=== Begin Enclosure ===
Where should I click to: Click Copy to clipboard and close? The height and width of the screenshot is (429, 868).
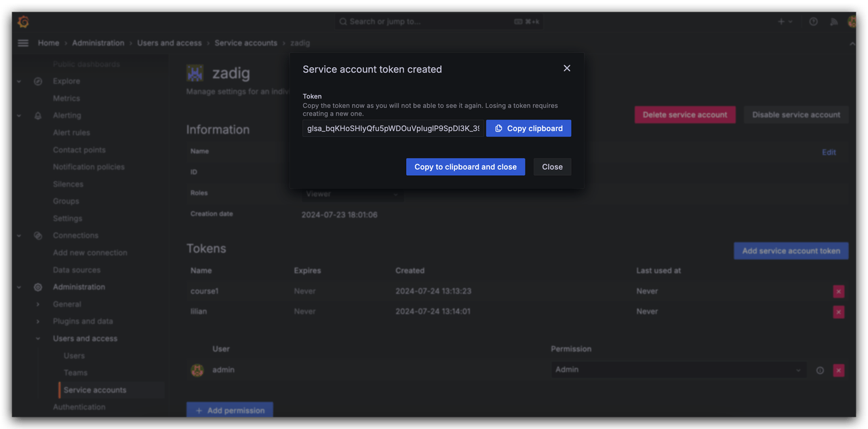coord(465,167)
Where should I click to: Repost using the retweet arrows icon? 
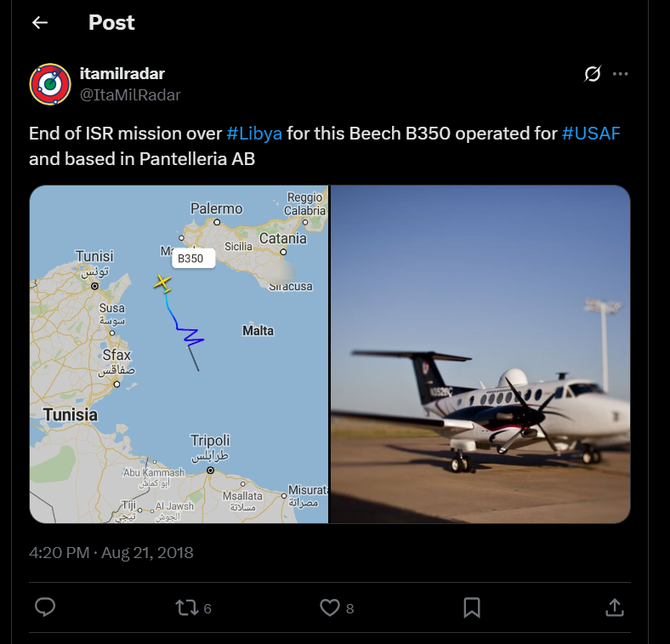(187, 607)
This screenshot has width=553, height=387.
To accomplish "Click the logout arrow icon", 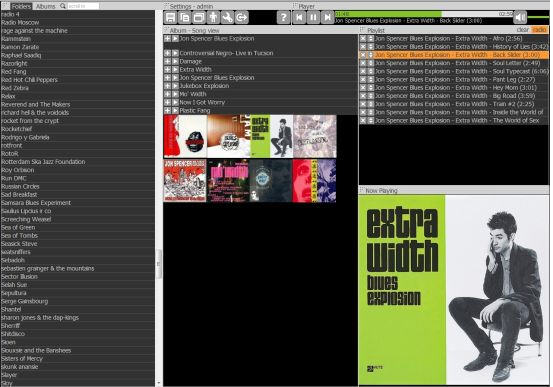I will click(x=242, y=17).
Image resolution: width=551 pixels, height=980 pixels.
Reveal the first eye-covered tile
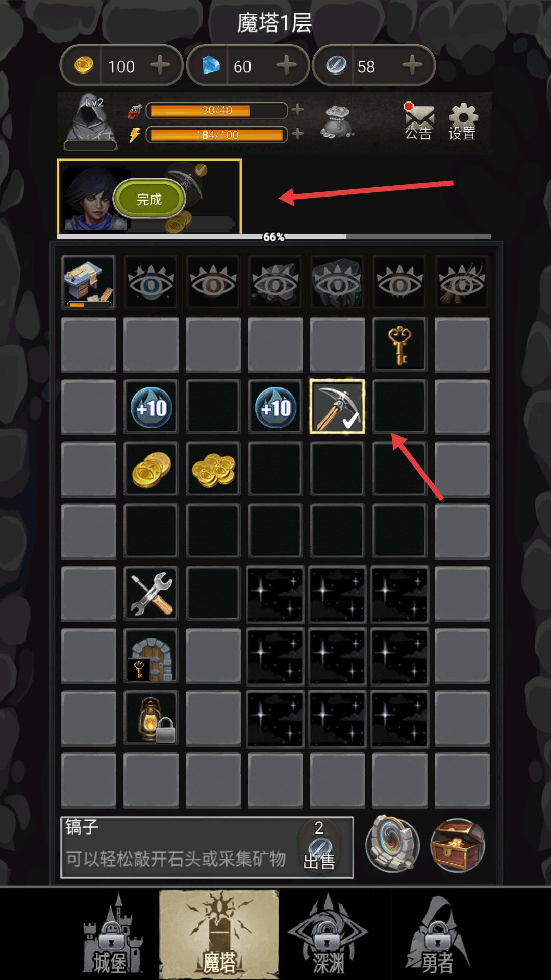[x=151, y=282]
=== End Enclosure ===
Required action: Copy exactly the lines running from the line with "Image resolution: width=551" to the final line of the listing, keeping both ends and dropping any picture.

Solution below:
Image resolution: width=551 pixels, height=980 pixels.
Reveal the first eye-covered tile
[x=151, y=282]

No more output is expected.